French President Emmanuel Macron has told world leaders commemorating 75 years since the liberation of the Auschwitz Nazi death camp that the Holocaust must not be used to justify hatred or division.

Speaking at the Yad Vashem Holocaust memorial centre in Jerusalem, the French president told the international audience, including more than 40 presidents, premiers and monarchs, that no one has the right to invoke the memory of the Jewish dead to justify division or contemporary hatred.

"Those who died," Macron went on to say, "oblige us to tell the truth, to remember, to negotiate.
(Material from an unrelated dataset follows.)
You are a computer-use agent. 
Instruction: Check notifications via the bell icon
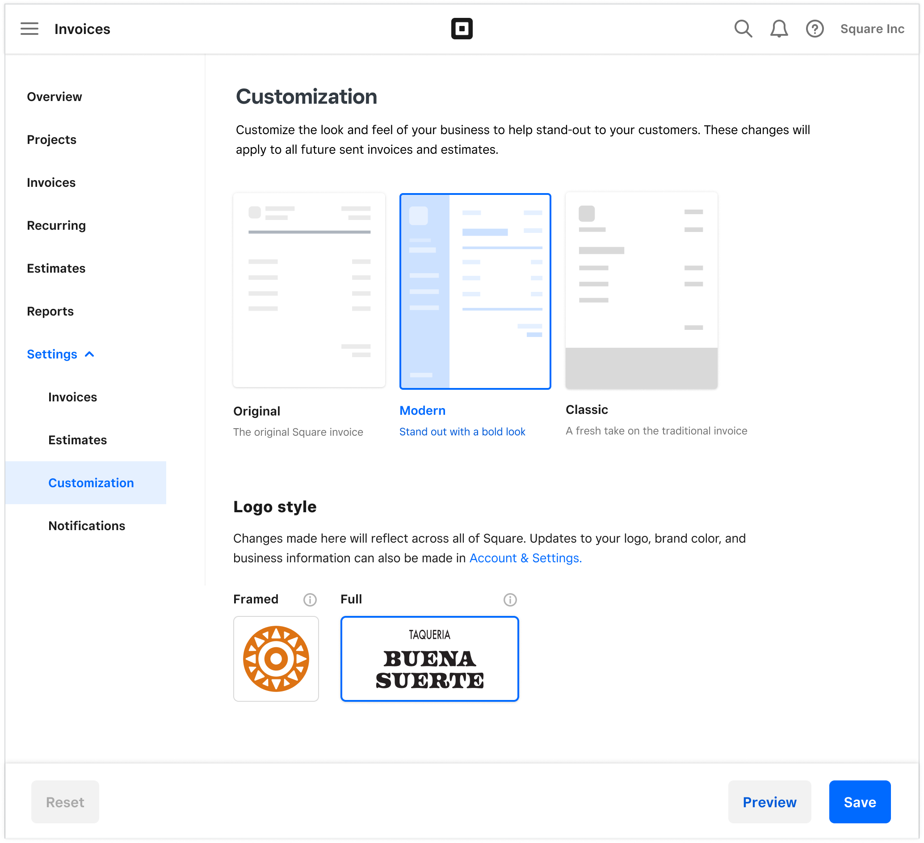[778, 28]
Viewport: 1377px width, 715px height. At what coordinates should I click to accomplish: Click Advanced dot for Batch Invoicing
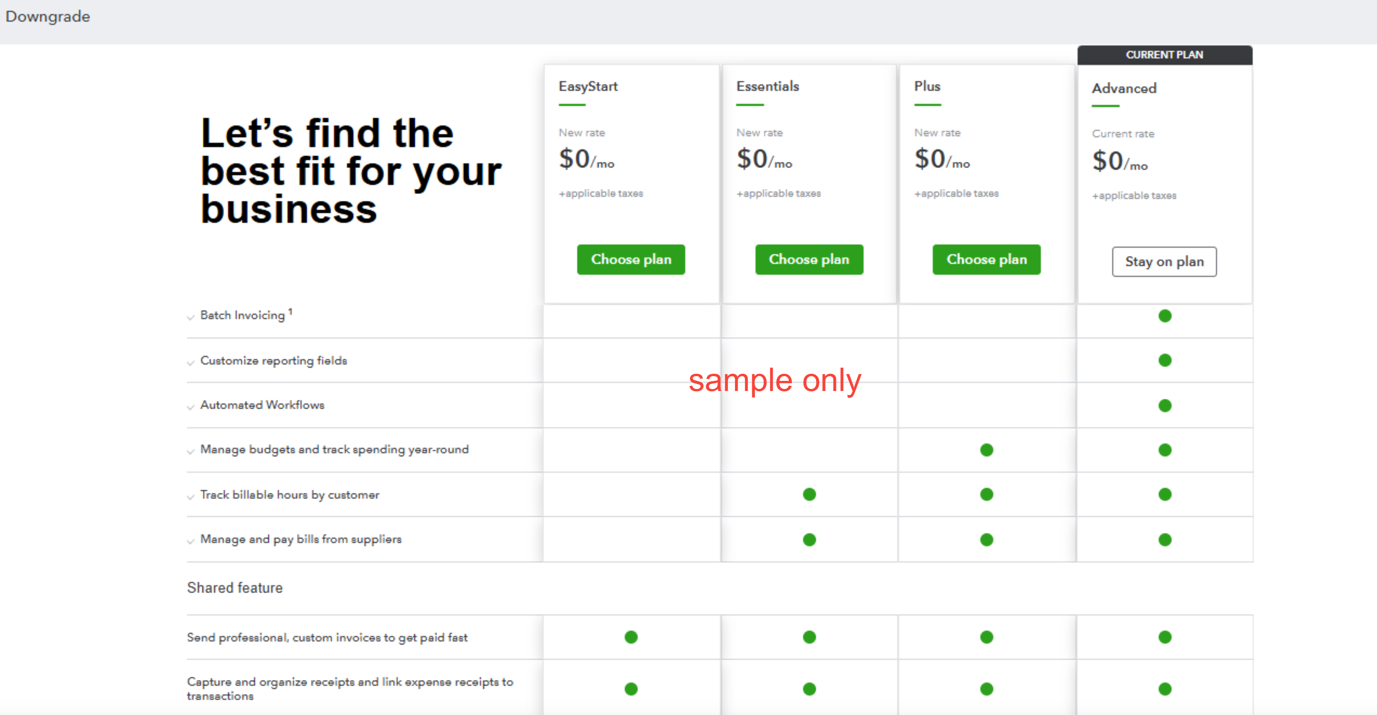coord(1165,316)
They call us to friendship."

Emmanuel Macron asked what finer symbol could be imagined than the commemorative union of world leaders in Jerusalem, "all of us determined to work against denial, against resentment, against calls for vengeance".

Pence, Netanyahu call for strong stand against "the tyrants of Tehran"

In their earlier speeches, US Vice President Mike Pence and Israeli Prime Minister Benjamin Netanyahu both condemned the Islamic Republic of Iran.

The Israeli prime minister urged action against those he called "the tyrants of Tehran" in a Holocaust memorial speech Thursday, comparing the Iranian threat to that once posed by Nazi Germany.

"There will not be another Holocaust," Netanyahu assured world leaders in Jerusalem.

"We have yet to see a unified and resolute stance against the most anti-Semitic regime on the planet," the prime minister continued, "a regime that openly seeks to develop nuclear weapons and annihilate the one and only Jewish state.

"I call on all governments to join the vital effort of confronting Iran."

Fierce Israeli opposition to 2015 nuclear deal

Israel fiercely opposed a 2015 deal between Iran and world powers that offered Tehran sanctions relief in return for curbs to prevent it from acquiring nuclear weapons.

Netanyahu applauded when US President Donald Trump in 2018 pulled out of the accord and has pushed European powers to follow Washington's lead.

The Jewish leader said on Thursday that Israel "salutes President Trump and Vice President Pence for confronting the tyrants of Tehran that subjugate their own people and threaten the peace and security of the entire world.

"Israel will do whatever it must do to defend our state, defend our people, and defend the Jewish future," said Netanyahu.

US Vice President Mike Pence then urged world leaders gathered in Jerusalem to "stand strong" against Iran, saying it was the only country where Holocaust denial is "state policy".

"The world must stand strong against the Islamic Republic of Iran."